[Records supplied]
= = =
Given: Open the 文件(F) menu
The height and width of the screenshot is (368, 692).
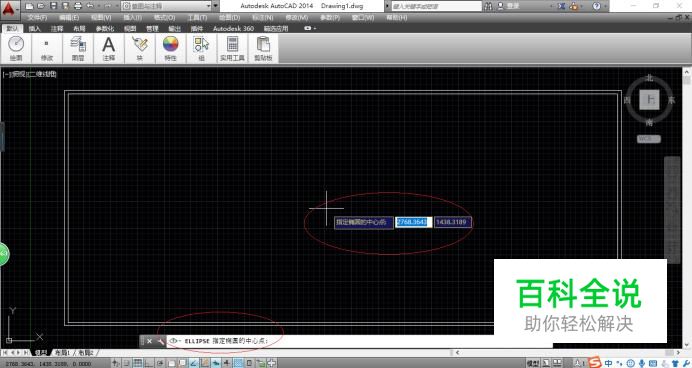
= = =
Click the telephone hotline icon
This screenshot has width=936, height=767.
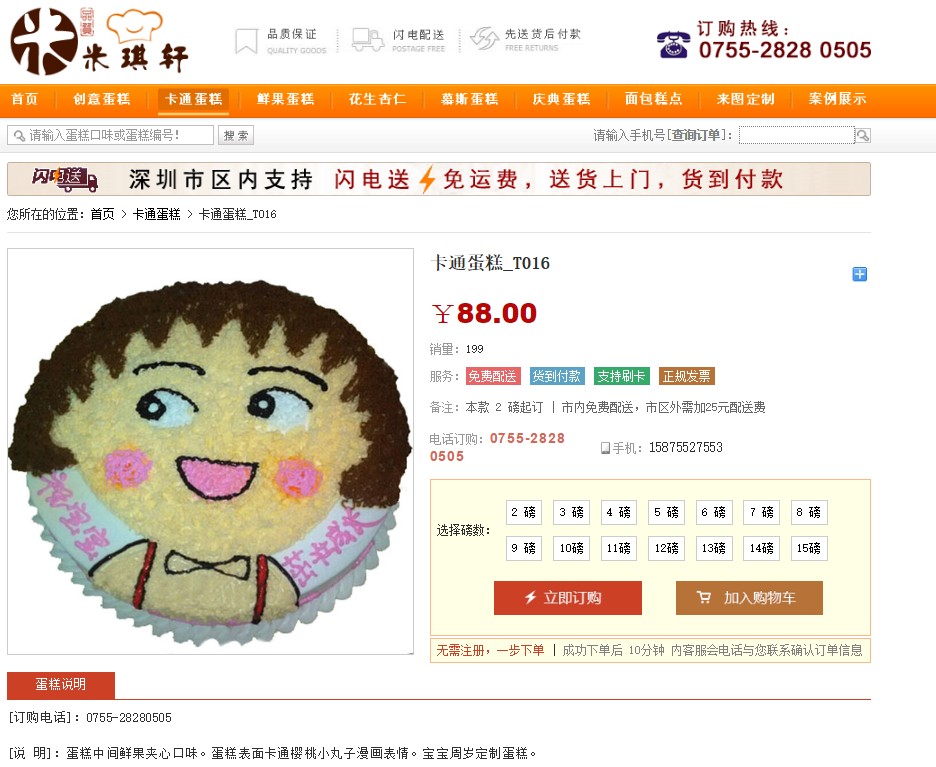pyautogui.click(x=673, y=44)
= = =
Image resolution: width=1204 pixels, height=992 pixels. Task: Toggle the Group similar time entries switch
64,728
= = =
Given the data above, transcribe exactly the lines from the one containing "Given: Open the 文件(F) menu" down to the one containing "The height and", and no others.

Given: Open the 文件(F) menu
The height and width of the screenshot is (368, 692).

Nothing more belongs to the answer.